-- START --

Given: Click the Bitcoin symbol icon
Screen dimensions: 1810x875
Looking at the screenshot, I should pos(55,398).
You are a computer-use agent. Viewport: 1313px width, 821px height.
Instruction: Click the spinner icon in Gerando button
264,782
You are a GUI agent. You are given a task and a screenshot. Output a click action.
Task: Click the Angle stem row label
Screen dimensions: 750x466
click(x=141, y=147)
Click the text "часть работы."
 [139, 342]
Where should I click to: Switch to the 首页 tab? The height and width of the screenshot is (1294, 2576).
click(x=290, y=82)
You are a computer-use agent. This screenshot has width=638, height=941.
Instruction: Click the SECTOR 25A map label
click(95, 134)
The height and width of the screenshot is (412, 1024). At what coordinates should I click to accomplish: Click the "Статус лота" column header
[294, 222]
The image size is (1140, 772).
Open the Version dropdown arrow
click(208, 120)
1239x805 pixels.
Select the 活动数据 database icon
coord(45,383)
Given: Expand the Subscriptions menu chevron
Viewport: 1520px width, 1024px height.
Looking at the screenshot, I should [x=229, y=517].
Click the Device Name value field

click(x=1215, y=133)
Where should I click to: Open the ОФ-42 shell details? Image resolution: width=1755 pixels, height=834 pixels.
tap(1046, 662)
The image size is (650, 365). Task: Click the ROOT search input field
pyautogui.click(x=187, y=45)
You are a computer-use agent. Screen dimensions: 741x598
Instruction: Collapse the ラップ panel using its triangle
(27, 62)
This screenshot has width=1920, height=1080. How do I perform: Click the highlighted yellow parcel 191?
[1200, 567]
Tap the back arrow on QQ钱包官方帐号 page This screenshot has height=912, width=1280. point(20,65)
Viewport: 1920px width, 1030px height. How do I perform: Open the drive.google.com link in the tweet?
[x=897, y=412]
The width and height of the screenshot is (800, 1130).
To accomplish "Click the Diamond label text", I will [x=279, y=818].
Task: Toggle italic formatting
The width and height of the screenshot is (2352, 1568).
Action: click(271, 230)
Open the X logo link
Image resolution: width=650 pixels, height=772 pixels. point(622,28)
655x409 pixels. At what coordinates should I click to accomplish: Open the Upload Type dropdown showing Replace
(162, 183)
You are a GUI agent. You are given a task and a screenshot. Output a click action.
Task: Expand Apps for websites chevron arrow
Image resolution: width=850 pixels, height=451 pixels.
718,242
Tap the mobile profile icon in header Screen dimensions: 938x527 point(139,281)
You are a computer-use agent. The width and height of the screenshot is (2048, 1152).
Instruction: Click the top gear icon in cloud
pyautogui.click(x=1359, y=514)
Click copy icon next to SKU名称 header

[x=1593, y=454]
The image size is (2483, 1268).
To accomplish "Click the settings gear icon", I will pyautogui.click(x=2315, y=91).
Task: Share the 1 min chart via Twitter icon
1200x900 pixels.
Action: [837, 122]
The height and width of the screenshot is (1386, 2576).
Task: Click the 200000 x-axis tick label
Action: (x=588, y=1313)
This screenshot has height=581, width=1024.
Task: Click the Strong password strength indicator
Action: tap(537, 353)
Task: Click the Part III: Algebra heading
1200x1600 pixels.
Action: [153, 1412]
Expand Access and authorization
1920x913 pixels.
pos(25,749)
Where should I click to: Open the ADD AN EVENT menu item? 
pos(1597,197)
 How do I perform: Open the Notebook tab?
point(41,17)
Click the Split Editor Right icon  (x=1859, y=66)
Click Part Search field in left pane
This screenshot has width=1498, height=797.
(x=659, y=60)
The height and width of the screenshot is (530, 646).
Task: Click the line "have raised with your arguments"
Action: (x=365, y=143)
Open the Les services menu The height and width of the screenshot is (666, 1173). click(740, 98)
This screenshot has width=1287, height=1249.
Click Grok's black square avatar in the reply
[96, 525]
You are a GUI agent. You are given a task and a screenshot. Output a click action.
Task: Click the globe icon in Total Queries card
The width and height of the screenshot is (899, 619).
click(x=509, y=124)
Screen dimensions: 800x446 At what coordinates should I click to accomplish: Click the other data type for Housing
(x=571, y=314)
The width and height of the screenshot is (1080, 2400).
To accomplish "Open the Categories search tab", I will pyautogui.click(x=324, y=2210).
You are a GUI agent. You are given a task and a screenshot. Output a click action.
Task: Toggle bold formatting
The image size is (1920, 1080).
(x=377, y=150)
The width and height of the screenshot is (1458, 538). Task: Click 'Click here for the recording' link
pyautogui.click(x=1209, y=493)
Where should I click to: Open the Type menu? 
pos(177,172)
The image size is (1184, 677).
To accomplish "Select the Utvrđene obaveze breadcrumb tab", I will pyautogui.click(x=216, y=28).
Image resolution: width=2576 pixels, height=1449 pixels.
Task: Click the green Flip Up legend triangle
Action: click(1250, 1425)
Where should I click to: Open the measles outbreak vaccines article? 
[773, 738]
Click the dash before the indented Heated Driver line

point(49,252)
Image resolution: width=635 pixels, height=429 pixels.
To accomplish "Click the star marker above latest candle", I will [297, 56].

-- END --

[Given instruction] Return every line of the material above verbatim, without any alteration.

[Solution for this problem]
Given: Click the Bitcoin symbol icon
Screen dimensions: 1810x875
Looking at the screenshot, I should pos(55,398).
You are a computer-use agent. Viewport: 1313px width, 821px height.
Instruction: Click the spinner icon in Gerando button
264,782
You are a GUI agent. You are given a task and a screenshot. Output a click action.
Task: Click the Angle stem row label
Screen dimensions: 750x466
click(x=141, y=147)
Click the text "часть работы."
 [139, 342]
Where should I click to: Switch to the 首页 tab? The height and width of the screenshot is (1294, 2576).
click(x=290, y=82)
You are a computer-use agent. This screenshot has width=638, height=941.
Instruction: Click the SECTOR 25A map label
click(95, 134)
The height and width of the screenshot is (412, 1024). At what coordinates should I click to accomplish: Click the "Статус лота" column header
[294, 222]
The image size is (1140, 772).
Open the Version dropdown arrow
click(208, 120)
1239x805 pixels.
Select the 活动数据 database icon
coord(45,383)
Given: Expand the Subscriptions menu chevron
Viewport: 1520px width, 1024px height.
Looking at the screenshot, I should [x=229, y=517].
Click the Device Name value field

click(x=1215, y=133)
Where should I click to: Open the ОФ-42 shell details? Image resolution: width=1755 pixels, height=834 pixels.
tap(1046, 662)
The image size is (650, 365). Task: Click the ROOT search input field
pyautogui.click(x=187, y=45)
You are a computer-use agent. Screen dimensions: 741x598
Instruction: Collapse the ラップ panel using its triangle
(27, 62)
This screenshot has width=1920, height=1080. How do I perform: Click the highlighted yellow parcel 191?
[1200, 567]
Tap the back arrow on QQ钱包官方帐号 page This screenshot has height=912, width=1280. point(20,65)
Viewport: 1920px width, 1030px height. How do I perform: Open the drive.google.com link in the tweet?
[x=897, y=412]
The width and height of the screenshot is (800, 1130).
To accomplish "Click the Diamond label text", I will [x=279, y=818].
Task: Toggle italic formatting
The width and height of the screenshot is (2352, 1568).
Action: click(271, 230)
Open the X logo link
Image resolution: width=650 pixels, height=772 pixels. point(622,28)
655x409 pixels. At what coordinates should I click to accomplish: Open the Upload Type dropdown showing Replace
(162, 183)
You are a GUI agent. You are given a task and a screenshot. Output a click action.
Task: Expand Apps for websites chevron arrow
Image resolution: width=850 pixels, height=451 pixels.
718,242
Tap the mobile profile icon in header Screen dimensions: 938x527 point(139,281)
You are a computer-use agent. The width and height of the screenshot is (2048, 1152).
Instruction: Click the top gear icon in cloud
pyautogui.click(x=1359, y=514)
Click copy icon next to SKU名称 header

[x=1593, y=454]
The image size is (2483, 1268).
To accomplish "Click the settings gear icon", I will pyautogui.click(x=2315, y=91).
Task: Share the 1 min chart via Twitter icon
1200x900 pixels.
Action: [837, 122]
The height and width of the screenshot is (1386, 2576).
Task: Click the 200000 x-axis tick label
Action: (x=588, y=1313)
This screenshot has height=581, width=1024.
Task: Click the Strong password strength indicator
Action: tap(537, 353)
Task: Click the Part III: Algebra heading
1200x1600 pixels.
Action: [153, 1412]
Expand Access and authorization
1920x913 pixels.
pos(25,749)
Where should I click to: Open the ADD AN EVENT menu item? 
pos(1597,197)
 How do I perform: Open the Notebook tab?
point(41,17)
Click the Split Editor Right icon  (x=1859, y=66)
Click Part Search field in left pane
This screenshot has width=1498, height=797.
(x=659, y=60)
The height and width of the screenshot is (530, 646).
Task: Click the line "have raised with your arguments"
Action: (x=365, y=143)
Open the Les services menu The height and width of the screenshot is (666, 1173). click(740, 98)
This screenshot has width=1287, height=1249.
Click Grok's black square avatar in the reply
[96, 525]
You are a GUI agent. You are given a task and a screenshot. Output a click action.
Task: Click the globe icon in Total Queries card
The width and height of the screenshot is (899, 619).
click(x=509, y=124)
Screen dimensions: 800x446 At what coordinates should I click to accomplish: Click the other data type for Housing
(x=571, y=314)
The width and height of the screenshot is (1080, 2400).
To accomplish "Open the Categories search tab", I will pyautogui.click(x=324, y=2210).
You are a GUI agent. You are given a task and a screenshot. Output a click action.
Task: Toggle bold formatting
The image size is (1920, 1080).
(x=377, y=150)
The width and height of the screenshot is (1458, 538). Task: Click 'Click here for the recording' link
pyautogui.click(x=1209, y=493)
Where should I click to: Open the Type menu? 
pos(177,172)
The image size is (1184, 677).
To accomplish "Select the Utvrđene obaveze breadcrumb tab", I will pyautogui.click(x=216, y=28).
Image resolution: width=2576 pixels, height=1449 pixels.
Task: Click the green Flip Up legend triangle
Action: click(1250, 1425)
Where should I click to: Open the measles outbreak vaccines article? 
[773, 738]
Click the dash before the indented Heated Driver line

point(49,252)
Image resolution: width=635 pixels, height=429 pixels.
To accomplish "Click the star marker above latest candle", I will [297, 56].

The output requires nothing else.